Ilusiones

En febrero del 14 me tocó volar a Barcelona con la entonces flamante emperatriz Susana Díaz. Ante un granado auditorio -la presentó el ya por entonces abogado defensor de Cristina de Borbón, Miquel Roca, y recuerdo que en las primeras filas estaba Joan Puig, el que tomó montesamente la piscina de Pedro J. Ramírez en Mallorca con la inmunidad que le daba el carné de diputado nacional de ERC que llevaba literalmente mordido en su cartera-, la ganadora de primarias sólo cuando no son primarias explicó su visión del problema catalán tras el fiasco del proceso estatutario (por inconstitucional más que por todas las firmas que recogiera el PP de Rajoy).

A los pocos días, ya de vuelta por Sevilla, me presentan un mediodía en un bareto de Triana a una veterana de mil batallas en Comisiones Obreras, que pronto -aunque su verdadero referente vital había sido Santiago Carrillo- admite su fascinación por la por aquel entonces nueva diva del socialismo autonómico y patrio. “Conozco a la familia de Susana Díaz de toda la vida y la conozco a ella, y ya habéis visto lo que acaba de hacer: ella sola ha arreglado el problema de Cataluña”. Alargué el buche de cerveza para borrar cualquier atisbo socarrón o de incredulidad en mirada y comisura.

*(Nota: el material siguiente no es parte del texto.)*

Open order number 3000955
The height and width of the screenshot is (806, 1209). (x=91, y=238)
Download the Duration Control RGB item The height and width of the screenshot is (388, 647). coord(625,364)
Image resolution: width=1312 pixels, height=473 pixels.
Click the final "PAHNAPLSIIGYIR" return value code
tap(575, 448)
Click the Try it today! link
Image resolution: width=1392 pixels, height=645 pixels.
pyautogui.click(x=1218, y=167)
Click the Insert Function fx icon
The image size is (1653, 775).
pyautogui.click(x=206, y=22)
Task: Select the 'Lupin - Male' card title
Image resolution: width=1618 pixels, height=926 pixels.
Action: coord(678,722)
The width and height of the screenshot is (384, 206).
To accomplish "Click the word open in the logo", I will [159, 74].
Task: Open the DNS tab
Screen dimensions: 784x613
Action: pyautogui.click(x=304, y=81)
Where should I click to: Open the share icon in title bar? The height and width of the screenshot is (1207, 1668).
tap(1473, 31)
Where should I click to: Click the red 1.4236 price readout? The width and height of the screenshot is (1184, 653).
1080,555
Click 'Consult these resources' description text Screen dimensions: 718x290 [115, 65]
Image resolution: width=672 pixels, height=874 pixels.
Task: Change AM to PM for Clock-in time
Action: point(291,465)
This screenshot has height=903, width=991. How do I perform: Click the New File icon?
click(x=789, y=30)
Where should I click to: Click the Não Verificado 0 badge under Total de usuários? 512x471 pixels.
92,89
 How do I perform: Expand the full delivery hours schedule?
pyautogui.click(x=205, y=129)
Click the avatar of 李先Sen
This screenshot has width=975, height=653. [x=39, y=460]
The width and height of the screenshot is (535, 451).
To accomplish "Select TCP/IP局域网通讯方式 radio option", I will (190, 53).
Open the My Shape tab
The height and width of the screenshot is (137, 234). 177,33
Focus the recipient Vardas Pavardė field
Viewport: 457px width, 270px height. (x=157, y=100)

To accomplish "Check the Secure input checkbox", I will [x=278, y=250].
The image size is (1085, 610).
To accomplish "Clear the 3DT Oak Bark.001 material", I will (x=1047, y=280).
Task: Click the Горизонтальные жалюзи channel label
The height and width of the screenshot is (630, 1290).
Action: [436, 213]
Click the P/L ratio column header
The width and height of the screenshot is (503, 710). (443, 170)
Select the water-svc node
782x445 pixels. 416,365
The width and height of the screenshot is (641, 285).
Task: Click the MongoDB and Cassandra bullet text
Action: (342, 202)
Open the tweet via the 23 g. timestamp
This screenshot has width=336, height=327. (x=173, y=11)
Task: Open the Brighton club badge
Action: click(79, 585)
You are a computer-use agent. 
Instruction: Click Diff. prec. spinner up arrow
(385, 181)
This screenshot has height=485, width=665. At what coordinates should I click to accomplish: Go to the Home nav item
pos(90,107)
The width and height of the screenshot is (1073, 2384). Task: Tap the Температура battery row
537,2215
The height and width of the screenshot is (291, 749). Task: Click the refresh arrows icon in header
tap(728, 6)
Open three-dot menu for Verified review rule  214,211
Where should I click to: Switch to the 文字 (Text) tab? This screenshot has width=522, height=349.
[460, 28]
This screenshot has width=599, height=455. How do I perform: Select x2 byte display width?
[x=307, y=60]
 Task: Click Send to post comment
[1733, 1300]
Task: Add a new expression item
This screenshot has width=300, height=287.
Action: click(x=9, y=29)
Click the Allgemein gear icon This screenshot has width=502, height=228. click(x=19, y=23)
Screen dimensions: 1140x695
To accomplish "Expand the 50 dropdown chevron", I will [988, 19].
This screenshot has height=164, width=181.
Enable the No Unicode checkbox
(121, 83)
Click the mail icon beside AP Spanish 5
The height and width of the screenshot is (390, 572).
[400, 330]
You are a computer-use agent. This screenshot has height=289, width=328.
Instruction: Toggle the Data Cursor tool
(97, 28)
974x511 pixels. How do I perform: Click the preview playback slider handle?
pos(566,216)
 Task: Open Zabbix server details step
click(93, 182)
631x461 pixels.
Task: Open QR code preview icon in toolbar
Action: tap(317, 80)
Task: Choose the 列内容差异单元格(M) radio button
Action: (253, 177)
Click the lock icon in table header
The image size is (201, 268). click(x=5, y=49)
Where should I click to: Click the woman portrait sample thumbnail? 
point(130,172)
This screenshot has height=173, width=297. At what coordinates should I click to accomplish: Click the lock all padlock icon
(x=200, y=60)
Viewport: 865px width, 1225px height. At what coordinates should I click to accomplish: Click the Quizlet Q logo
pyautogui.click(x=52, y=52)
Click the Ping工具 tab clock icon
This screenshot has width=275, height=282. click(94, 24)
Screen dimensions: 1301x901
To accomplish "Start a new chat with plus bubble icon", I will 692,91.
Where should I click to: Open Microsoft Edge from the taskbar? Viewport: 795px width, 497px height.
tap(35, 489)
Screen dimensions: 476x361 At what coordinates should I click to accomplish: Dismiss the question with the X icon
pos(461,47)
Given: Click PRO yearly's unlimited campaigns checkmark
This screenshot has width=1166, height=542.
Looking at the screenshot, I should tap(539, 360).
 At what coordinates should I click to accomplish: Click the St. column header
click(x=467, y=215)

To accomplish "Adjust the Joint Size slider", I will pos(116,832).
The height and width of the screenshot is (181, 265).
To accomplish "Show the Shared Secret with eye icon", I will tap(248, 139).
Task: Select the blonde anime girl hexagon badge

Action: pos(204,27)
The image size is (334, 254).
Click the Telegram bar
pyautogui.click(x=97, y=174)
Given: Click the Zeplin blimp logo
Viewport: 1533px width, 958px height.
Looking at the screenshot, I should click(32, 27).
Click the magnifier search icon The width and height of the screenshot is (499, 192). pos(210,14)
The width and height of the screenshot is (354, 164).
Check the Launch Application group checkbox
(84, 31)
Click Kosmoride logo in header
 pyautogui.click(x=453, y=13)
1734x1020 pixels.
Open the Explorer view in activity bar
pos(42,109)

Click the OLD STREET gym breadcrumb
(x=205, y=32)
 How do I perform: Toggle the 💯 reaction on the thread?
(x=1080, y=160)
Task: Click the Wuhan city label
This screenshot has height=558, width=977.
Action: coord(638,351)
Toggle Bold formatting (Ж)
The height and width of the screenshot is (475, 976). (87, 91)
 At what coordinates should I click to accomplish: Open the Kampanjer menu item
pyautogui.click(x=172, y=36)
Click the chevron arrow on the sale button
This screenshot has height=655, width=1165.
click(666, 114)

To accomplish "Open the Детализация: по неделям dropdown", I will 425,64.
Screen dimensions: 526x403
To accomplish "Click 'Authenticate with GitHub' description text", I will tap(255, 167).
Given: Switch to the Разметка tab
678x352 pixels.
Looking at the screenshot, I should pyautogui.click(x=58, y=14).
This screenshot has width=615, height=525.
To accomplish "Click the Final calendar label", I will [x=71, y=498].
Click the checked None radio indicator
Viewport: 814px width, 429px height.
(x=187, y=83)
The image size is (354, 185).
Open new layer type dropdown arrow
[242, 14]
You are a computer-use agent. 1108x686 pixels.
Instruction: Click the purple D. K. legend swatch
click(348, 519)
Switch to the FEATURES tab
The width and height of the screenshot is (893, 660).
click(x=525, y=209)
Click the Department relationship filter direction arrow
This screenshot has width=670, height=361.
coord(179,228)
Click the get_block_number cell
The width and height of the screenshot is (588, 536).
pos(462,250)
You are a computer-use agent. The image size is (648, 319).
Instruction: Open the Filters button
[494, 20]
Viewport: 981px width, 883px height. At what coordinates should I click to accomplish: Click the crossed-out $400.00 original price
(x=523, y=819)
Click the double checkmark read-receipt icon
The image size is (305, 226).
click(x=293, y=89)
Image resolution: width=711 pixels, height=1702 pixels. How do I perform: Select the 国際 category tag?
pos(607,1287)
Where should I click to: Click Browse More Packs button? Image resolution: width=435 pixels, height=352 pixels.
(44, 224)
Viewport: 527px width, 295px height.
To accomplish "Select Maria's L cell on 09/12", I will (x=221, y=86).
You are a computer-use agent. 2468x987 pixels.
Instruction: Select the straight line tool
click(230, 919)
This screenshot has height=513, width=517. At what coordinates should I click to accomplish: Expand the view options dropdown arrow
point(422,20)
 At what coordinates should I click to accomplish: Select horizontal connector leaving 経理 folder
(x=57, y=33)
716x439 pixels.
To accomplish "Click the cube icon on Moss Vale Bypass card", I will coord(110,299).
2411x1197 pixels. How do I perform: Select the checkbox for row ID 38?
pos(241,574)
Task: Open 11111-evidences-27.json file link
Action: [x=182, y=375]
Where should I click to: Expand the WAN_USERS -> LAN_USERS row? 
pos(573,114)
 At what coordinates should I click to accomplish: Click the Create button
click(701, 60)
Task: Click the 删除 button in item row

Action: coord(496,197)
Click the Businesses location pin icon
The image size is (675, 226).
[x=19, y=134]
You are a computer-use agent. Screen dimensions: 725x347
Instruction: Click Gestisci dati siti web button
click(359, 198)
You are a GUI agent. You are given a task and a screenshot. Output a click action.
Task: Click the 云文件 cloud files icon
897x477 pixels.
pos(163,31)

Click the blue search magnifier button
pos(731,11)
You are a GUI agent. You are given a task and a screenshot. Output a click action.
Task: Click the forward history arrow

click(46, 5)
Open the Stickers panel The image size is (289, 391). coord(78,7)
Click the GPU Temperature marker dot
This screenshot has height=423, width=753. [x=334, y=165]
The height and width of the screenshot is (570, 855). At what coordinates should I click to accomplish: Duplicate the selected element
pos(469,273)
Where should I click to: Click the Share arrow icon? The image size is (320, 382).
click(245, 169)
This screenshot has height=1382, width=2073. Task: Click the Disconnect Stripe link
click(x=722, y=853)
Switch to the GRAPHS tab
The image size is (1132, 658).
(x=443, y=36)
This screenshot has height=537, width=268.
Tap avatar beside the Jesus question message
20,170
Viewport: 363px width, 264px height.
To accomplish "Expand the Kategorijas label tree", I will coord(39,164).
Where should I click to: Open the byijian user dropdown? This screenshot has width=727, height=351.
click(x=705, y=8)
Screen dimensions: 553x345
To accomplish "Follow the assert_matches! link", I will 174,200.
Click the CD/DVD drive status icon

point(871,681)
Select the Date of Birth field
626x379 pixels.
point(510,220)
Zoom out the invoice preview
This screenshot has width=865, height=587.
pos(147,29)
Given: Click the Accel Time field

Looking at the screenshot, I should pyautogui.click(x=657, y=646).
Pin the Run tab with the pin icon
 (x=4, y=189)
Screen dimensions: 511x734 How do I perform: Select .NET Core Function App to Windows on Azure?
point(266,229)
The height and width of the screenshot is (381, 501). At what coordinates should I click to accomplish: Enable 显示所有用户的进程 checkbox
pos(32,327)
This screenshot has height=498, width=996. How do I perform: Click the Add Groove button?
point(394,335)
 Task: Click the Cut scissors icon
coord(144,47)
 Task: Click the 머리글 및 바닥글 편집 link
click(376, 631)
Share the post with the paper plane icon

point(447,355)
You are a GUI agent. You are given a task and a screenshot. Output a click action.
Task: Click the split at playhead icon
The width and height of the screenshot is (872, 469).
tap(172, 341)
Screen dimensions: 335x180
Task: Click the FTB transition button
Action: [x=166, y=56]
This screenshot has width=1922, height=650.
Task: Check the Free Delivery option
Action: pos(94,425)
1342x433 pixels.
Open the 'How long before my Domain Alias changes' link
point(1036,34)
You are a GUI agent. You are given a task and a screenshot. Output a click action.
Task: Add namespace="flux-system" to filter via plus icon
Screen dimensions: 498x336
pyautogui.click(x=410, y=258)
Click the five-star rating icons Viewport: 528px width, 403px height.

Porque yo me acababa de tragar en vivo y en directo aquel discurso leído de Susana y también me había quedado a escuchar las preguntas e intervenciones posteriores de los asistentes al Foro Barcelona Tribuna organizado por La Vanguardia. Y en general las fuerzas vivas catalanistas habían tildado directamente de trasnochado y ochentero el discurso de Díaz, reprochándole a la cara que no dejara abierto resquicio alguno para consagrar el novísimo derecho a decidir cuándo uno se va de este país sin irse de él.

Ahora, para restar carga política a los indultos a los líderes del procés, también hay quienes hablan de concordia, diálogo, reconciliación y de perdonar a quien exige para sí las disculpas. Y veo a gente de la izquierda más abisal a la que les brillan los ojos pero no reprimiendo la risotada, sino confiados en los nuevos liderazgos capaces de acallar ellos solos con un discurso leído las ansias de romper en una mesa política el país en tres partes. Repasando por encima los 21 folios de Susana que siguen por ahí colgados, no sé qué más cabe brindar, qué otra complicidad pueden pretender Pedro Sánchez y compañía para solventar el problemón territorial. Así que me temo que va llegando la hora de aclarar más que de apaciguar, de aplicar pura pedagogía constitucional que no consiste sólo en bendecir un derecho de gracia ilimitado.

Igual que S.M. el Rey Felipe VI (Ayuso lo sabe perfectamente) se tiene que prestar a firmar todo lo que le ponga por delante el Ejecutivo, un presidente del Gobierno de España sólo puede defender que la Constitución es límite infranqueable en mesas bi- o multilaterales. Para que una reforma de la Carta Magna dinamite ni más ni menos que el artículo 2 (el de la “indisoluble unidad” de la Nación española, “patria común e indivisible de todos los españoles”), la única vía es la del artículo 168, que implica que PSOE y PP vayan cogidos de la mano a convocar finalmente un referéndum en el que votaría desde Puigdemont hasta el último empadronado en Ayamonte. Se sigue frivolizando tantísimo con la Constitución y sus reformas que no me cabe duda de que es uno de los mayores problemas estructurales de la política española. Y de ahí que todos brillen: Susana Díaz antes, Pedro Sánchez ahora, el turquesa del bañador de Joan Puig en cualquier piscina que se meta… Ilusionarse es de ilusos.